Wie Pavlik zur Begründung seiner Einschätzung anführte, habe er bekanntlich im Juni Gary Lockett vermöbelt, der ebenfalls von Enzo Calzaghe trainiert wird. Diese Niederlage habe den älteren Calzaghe vermutlich dazu bewogen, seinen Sohn mit allen Mitteln von ihm fernzuhalten, da er andernfalls ein weiteres Debakel befürchte. Hinter allem stecke der Vater, der ständig das Reden übernehme und dabei nicht einmal einen linken Haken von einem Angelhaken unterscheiden könne.

Mit diesen provozierenden Worten spielt Kelly Pavlik darauf an, daß Enzo Calzaghe zeitlebens nie geboxt und ebensowenig eine reguläre Trainerausbildung durchlaufen hat. Der gebürtige Sarde war lange Jahre Musiker und Vagabund, bis er schließlich in Wales seßhaft wurde, eine Familie gründete und eine Boxschule aufmachte. Diese war allerdings so erfolgreich, daß das renommierte Fachmagazin "The Ring" Enzo Calzaghe zum weltbesten Trainer des Jahres 2007 kürte.

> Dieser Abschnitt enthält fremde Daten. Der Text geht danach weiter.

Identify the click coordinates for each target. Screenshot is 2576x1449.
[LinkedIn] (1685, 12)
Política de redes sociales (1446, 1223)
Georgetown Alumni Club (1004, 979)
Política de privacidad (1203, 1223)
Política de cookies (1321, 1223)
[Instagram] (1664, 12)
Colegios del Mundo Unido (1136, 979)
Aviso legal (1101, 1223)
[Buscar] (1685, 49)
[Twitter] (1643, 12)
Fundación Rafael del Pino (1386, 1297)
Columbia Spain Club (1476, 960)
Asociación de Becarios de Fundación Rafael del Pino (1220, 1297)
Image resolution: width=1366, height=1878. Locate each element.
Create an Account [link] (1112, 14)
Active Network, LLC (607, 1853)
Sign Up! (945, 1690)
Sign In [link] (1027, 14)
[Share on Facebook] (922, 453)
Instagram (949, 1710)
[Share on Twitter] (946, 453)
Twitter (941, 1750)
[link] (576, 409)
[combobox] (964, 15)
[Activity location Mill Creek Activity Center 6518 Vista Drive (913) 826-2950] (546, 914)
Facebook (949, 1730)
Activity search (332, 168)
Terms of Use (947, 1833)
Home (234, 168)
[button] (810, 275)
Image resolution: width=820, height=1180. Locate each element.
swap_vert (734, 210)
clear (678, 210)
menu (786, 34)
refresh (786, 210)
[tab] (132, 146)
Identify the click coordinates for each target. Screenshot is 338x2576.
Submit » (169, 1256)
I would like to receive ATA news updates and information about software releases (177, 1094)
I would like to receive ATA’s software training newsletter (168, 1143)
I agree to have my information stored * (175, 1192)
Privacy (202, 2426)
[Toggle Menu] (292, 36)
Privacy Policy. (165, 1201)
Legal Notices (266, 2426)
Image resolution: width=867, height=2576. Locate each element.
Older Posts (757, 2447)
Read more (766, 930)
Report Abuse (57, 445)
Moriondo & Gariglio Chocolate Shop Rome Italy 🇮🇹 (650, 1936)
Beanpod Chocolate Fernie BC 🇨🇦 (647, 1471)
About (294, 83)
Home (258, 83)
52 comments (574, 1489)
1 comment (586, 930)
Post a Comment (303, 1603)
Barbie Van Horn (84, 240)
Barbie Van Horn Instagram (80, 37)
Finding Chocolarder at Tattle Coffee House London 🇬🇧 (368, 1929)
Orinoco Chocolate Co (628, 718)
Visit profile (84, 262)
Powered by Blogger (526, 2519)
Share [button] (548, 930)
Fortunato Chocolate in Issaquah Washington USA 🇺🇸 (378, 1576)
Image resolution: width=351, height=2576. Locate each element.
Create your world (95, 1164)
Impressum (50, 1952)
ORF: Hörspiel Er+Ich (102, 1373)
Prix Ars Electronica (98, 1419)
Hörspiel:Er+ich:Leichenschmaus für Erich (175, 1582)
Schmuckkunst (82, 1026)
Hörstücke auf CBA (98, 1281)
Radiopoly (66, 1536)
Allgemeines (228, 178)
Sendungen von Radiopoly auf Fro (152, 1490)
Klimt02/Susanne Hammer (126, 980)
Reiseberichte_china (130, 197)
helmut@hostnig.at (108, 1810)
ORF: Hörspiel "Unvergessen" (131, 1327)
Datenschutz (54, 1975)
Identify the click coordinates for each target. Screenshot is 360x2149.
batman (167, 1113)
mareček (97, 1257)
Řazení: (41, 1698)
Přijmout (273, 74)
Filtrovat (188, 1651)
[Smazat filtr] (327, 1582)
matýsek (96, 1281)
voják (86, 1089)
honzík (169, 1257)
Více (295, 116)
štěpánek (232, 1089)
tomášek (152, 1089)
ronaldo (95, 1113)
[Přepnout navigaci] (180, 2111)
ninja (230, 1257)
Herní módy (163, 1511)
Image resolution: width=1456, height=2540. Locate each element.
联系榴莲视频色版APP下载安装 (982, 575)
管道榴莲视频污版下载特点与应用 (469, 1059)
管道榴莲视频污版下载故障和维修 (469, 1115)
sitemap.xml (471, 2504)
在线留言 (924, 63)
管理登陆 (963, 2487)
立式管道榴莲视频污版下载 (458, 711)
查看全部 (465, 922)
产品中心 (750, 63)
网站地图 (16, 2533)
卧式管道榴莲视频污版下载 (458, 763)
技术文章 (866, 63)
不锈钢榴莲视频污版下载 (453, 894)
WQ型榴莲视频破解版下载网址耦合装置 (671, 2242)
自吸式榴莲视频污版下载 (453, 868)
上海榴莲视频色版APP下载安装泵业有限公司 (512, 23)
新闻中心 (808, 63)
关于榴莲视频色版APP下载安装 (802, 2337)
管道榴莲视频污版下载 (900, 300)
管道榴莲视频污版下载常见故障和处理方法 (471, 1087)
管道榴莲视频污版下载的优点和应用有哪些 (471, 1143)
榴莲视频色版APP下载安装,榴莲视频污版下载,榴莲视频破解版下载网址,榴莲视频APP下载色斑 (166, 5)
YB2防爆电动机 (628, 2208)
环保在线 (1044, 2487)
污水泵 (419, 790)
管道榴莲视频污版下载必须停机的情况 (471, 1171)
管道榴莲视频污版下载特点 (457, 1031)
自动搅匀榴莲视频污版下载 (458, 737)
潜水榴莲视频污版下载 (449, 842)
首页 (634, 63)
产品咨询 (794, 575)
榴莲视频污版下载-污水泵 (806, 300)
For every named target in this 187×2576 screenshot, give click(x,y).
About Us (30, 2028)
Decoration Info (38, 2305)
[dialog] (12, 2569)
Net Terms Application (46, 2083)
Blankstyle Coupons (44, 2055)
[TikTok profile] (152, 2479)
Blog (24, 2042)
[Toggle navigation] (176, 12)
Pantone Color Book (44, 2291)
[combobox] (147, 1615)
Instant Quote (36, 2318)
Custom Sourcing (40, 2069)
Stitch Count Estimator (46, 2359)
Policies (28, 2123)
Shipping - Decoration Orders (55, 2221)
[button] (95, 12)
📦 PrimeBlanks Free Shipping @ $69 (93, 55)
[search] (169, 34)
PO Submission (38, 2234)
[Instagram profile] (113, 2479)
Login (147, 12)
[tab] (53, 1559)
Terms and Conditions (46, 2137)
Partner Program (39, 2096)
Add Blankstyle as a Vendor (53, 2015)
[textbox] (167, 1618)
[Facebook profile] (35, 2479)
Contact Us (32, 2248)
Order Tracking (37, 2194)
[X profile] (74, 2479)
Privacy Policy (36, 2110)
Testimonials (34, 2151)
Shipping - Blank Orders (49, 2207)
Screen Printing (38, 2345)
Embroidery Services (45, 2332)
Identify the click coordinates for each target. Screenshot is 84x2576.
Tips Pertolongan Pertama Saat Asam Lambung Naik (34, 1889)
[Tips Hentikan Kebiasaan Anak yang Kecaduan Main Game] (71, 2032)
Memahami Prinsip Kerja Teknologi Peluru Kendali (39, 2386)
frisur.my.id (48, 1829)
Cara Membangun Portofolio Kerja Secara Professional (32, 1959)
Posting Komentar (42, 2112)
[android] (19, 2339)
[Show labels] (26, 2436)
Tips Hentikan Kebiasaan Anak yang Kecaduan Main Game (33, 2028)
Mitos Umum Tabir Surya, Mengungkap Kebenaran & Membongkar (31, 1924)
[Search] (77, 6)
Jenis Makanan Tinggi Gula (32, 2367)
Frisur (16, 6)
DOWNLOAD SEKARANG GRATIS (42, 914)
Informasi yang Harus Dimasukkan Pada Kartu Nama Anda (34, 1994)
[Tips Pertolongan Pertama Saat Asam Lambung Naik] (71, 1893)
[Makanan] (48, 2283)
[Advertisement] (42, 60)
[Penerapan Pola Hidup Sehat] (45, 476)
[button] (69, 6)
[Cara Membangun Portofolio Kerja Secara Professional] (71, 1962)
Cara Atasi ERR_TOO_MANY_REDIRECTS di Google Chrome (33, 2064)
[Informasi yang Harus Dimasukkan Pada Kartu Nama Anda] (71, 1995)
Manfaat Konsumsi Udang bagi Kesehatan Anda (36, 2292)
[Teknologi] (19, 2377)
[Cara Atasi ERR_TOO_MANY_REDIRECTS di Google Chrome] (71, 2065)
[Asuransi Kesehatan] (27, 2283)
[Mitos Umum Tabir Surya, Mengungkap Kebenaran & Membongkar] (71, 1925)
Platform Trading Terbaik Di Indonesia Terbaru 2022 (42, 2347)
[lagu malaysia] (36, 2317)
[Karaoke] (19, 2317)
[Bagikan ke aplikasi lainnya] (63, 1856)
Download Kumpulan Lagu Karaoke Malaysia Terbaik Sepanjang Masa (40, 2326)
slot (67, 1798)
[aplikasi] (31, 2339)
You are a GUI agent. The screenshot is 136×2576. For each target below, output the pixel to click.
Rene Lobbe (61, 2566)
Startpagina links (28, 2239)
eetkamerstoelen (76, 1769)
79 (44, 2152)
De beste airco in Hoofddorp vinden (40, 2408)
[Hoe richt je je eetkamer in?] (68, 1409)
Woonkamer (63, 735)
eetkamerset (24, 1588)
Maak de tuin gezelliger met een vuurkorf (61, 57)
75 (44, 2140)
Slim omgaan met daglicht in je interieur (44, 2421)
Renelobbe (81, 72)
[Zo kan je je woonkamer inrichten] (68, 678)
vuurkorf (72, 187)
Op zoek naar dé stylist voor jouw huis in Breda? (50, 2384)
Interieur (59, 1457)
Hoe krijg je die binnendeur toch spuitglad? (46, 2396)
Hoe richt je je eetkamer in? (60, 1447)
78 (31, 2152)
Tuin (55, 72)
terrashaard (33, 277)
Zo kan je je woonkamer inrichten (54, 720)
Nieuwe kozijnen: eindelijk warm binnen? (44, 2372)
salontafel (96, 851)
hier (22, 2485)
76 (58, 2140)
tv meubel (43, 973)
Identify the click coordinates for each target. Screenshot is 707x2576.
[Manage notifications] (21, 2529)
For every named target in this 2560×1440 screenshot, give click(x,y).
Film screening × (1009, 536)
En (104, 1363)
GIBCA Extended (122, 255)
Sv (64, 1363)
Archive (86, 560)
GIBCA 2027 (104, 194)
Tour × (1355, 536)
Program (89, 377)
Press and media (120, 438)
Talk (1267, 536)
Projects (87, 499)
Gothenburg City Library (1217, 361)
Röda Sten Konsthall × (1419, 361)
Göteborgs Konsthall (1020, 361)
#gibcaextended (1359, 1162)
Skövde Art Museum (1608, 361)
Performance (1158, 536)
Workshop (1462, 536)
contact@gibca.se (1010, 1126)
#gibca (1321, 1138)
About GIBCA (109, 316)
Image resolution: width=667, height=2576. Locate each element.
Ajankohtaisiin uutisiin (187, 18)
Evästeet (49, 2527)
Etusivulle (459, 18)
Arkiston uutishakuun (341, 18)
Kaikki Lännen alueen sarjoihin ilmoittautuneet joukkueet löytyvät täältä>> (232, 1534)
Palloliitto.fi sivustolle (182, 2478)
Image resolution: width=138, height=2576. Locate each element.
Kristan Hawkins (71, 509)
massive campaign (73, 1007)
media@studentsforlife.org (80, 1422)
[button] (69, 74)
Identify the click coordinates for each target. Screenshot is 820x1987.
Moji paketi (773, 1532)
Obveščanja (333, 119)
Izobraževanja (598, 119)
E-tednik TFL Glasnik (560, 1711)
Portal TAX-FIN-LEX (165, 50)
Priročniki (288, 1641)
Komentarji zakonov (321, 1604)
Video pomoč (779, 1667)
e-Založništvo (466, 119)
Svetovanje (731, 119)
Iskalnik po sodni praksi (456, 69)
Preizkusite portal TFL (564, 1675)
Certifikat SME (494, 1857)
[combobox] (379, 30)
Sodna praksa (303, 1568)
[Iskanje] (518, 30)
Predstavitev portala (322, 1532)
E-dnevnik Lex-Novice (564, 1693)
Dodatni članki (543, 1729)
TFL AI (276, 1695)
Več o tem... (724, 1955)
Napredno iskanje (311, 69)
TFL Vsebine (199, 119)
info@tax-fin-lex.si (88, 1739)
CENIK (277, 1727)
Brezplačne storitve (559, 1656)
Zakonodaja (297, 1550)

Wenn es nach Joe Calzaghe gegangen wäre, hätte er seinen Abschiedskampf im November am liebsten in Cardiff ausgetragen. Um im Millennium Stadium vor seinem Heimpublikum zu boxen, hätte er leichten Herzens auf den Auftritt im berühmten New Yorker Madison Square Garden verzichtet, sagte er dieser Tage im Interview mit einer britischen Boulevardzeitung. Leider habe man den Sender HBO nicht dazu bewegen können, den Kampf außerhalb der USA über die Bühne zu bringen. Obgleich in finanzieller Hinsicht auch Las Vegas interessant gewesen wäre, zog Calzaghe als zweite Wahl den Madison Square Garden vor: "New York ist viel näher als Las Vegas und außerdem können wir dort unsere ganzen Weihnachtseinkäufe machen, nachdem ich Roy Jones in den Hintern getreten habe."

Im Grunde genommen sind Kelly Pavlik und Joe Calzaghe einander sehr ähnlich: Beide ausgesprochen bodenständig, heimatverbunden und am besten im Kreis ihrer Familie aufgehoben, heben sie sich deutlich von dem prunksüchtigen Starkult des US-amerikanischen Boxgeschäfts ab. Keiner von beiden hat seine Heimatstadt länger verlassen, keiner im Laufe der Karriere einen namhafteren Trainer angeheuert. Sie haben sich entschiedener als die Mehrzahl ihrer Zunftkollegen der Maschinerie ferngehalten, die mit dem Versprechen auf Ruhm und Reichtum die Boxer auszupressen pflegt, um die Taschen anderer zu füllen.